(Jakarta) Des centaines d’étudiants de la province d’Aceh dans l’ouest de l’Indonésie ont envahi mercredi un abri accueillant temporairement plus d’une centaine de réfugiés rohingya qu’ils ont obligés à fuir, a constaté l’AFP.

Il s’agit du dernier incident en date lié à l’hostilité de la population locale envers ces réfugiés, membres de la minorité musulmane apatride des Rohingya persécutée en Birmanie.

Depuis la mi-novembre, plus de 1500 réfugiés rohingya ont fui leurs camps précaires au Bangladesh pour gagner la province d’Aceh par la mer, dans des embarcations de fortune.  

C’est le plus important mouvement de migration de Rohingya vers l’Indonésie depuis 2015, selon les Nations unies.
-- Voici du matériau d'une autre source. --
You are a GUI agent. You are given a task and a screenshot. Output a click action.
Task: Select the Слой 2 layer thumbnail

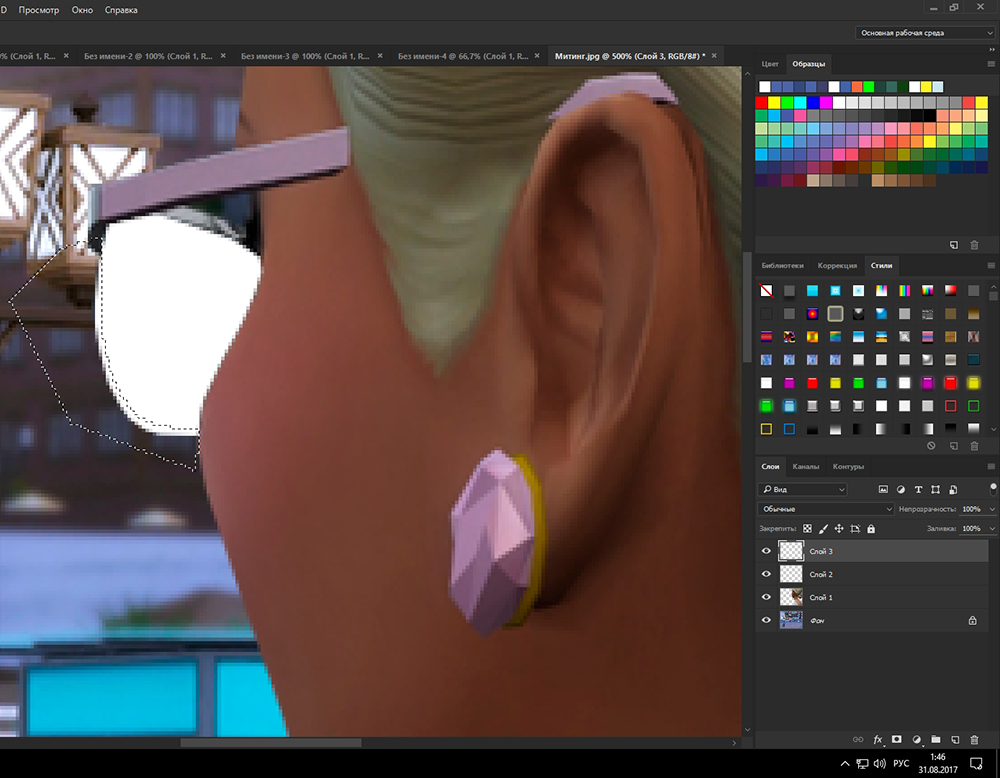[x=791, y=574]
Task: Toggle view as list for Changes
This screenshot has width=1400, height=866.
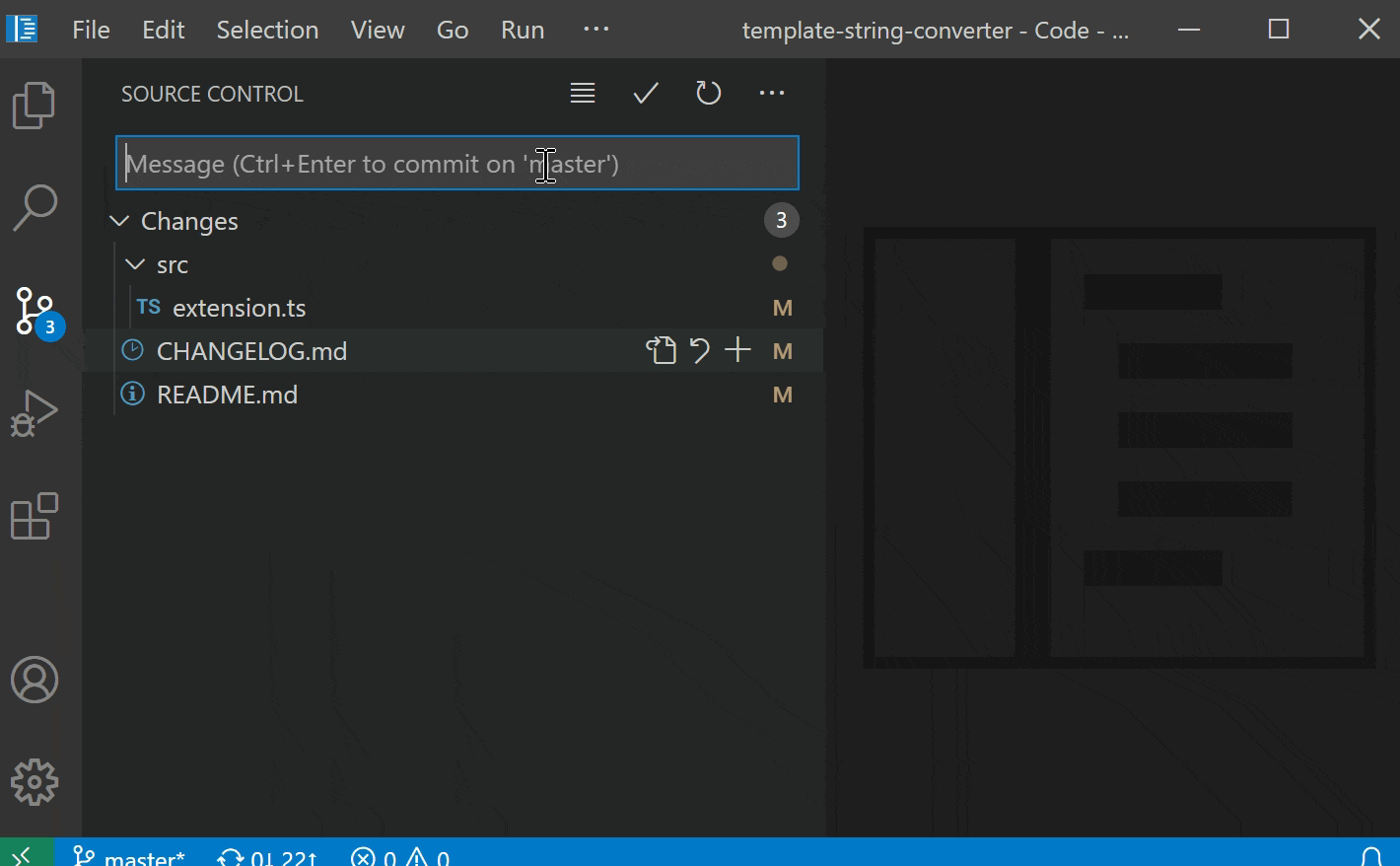Action: pos(582,93)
Après leur dangereuse traversée, ces réfugiés font face à un nouvel obstacle : l’hostilité à leur encontre de la population locale.
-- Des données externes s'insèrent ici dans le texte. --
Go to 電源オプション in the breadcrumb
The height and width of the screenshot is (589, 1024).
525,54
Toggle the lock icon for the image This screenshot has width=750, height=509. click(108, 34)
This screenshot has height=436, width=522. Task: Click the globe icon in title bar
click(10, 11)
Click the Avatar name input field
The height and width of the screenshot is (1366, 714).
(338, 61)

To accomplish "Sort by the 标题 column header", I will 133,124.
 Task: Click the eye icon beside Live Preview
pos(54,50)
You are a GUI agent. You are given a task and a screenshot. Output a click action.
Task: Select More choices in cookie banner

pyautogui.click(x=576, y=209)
Les étudiants, pour beaucoup vêtus de blousons aux insignes de diverses universités, ont pénétré dans un édifice gouvernemental où étaient accueillis 137 réfugiés rohingya à Banda Aceh pour réclamer leur transfert dans un bureau local de l’immigration en vue de leur expulsion.

Aux cris de « Mettez-les dehors » et « pas de Rohingya en Aceh », les étudiants ont donné des coups de pied dans les affaires des réfugiés, selon des images filmées sur place.  
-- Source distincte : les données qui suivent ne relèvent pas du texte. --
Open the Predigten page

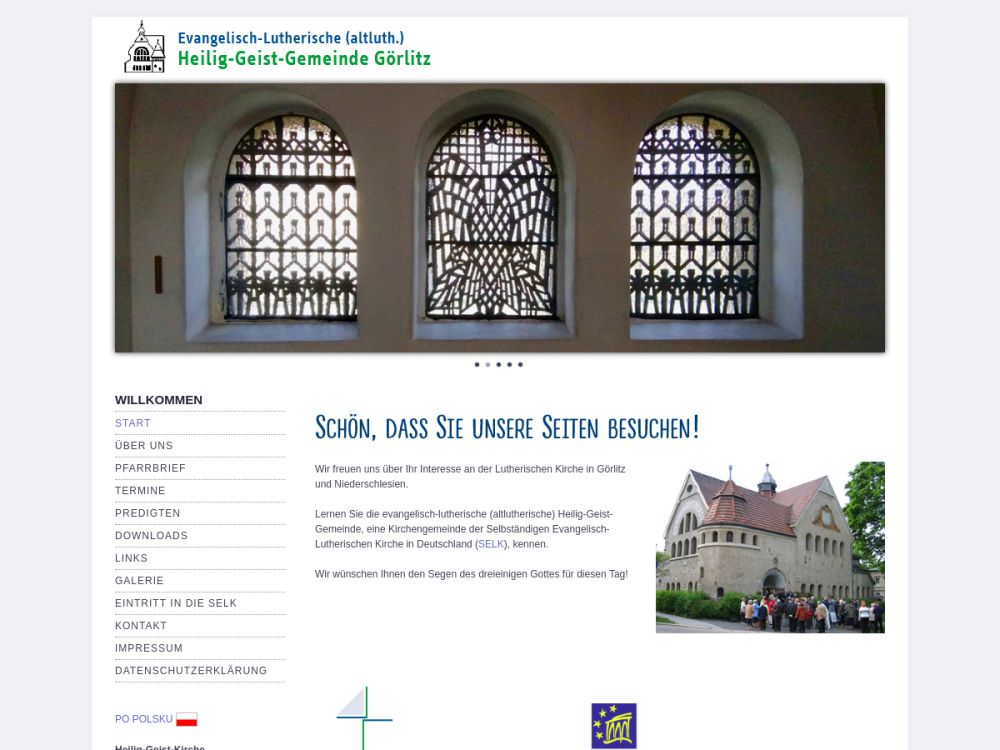point(148,513)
Les manifestants en sont également venus aux mains avec la police qui protégeait les réfugiés effrayés avant d’autoriser les étudiants à les emmener, a constaté un journaliste de l’AFP sur place.

Les étudiants ont brûlé des pneus et fait venir des camions pour emmener les Rohingya que les policiers ont aidés à embarquer pour aller sur un site gouvernemental voisin.

Les responsables de la police à Banda Aceh n’ont pas répondu à une demande de commentaire présentée par l’AFP.

L’agence des Nations unies pour les réfugiés (UNHCR) a souligné dans un communiqué que les réfugiés étaient choqués et traumatisés et a fait part de sa profonde inquiétude « pour la sécurité des réfugiés appelant les forces de police à mener des actions urgentes pour assurer la protection de tous ces individus désespérés et du personnel humanitaire ».

« L’attaque sur les réfugiés n’est pas un acte isolé, mais le résultat d’une campagne en ligne coordonnée de fausses informations, de désinformation et de discours de haine contre des réfugiés », ajoute le communiqué.

« Nous avons manifesté parce que nous ne sommes pas d’accord pour que les Rohingya continuent d’arriver », a déclaré à l’AFP Kholilullah, un étudiant âgé de 23 ans, qui ne porte qu’un seul nom comme beaucoup d’Indonésiens.

Dans la province d’Aceh, beaucoup d’habitants, se remémorant souvent les décennies de conflit entre des séparatistes locaux et l’armée indonésienne jusqu’au début des années 2000, compatissent avec leurs coreligionnaires. Mais d’autres accusent les Rohingya de prendre des ressources déjà rares et de se quereller parfois avec la population locale.

« Les habitants d’Aceh avaient l’habitude de bien les accueillir, mais, comme nous le savons, il y a des trafiquants qui font venir les Rohingya à Aceh », a déclaré un autre étudiant, Muhammad Khalis.

L’Indonésie n’est pas signataire de la Convention des Nations Unies sur les réfugiés et affirme qu’elle n’est pas obligée d’accueillir ces réfugiés, stigmatisant les pays voisins qui leur ont fermé leurs portes.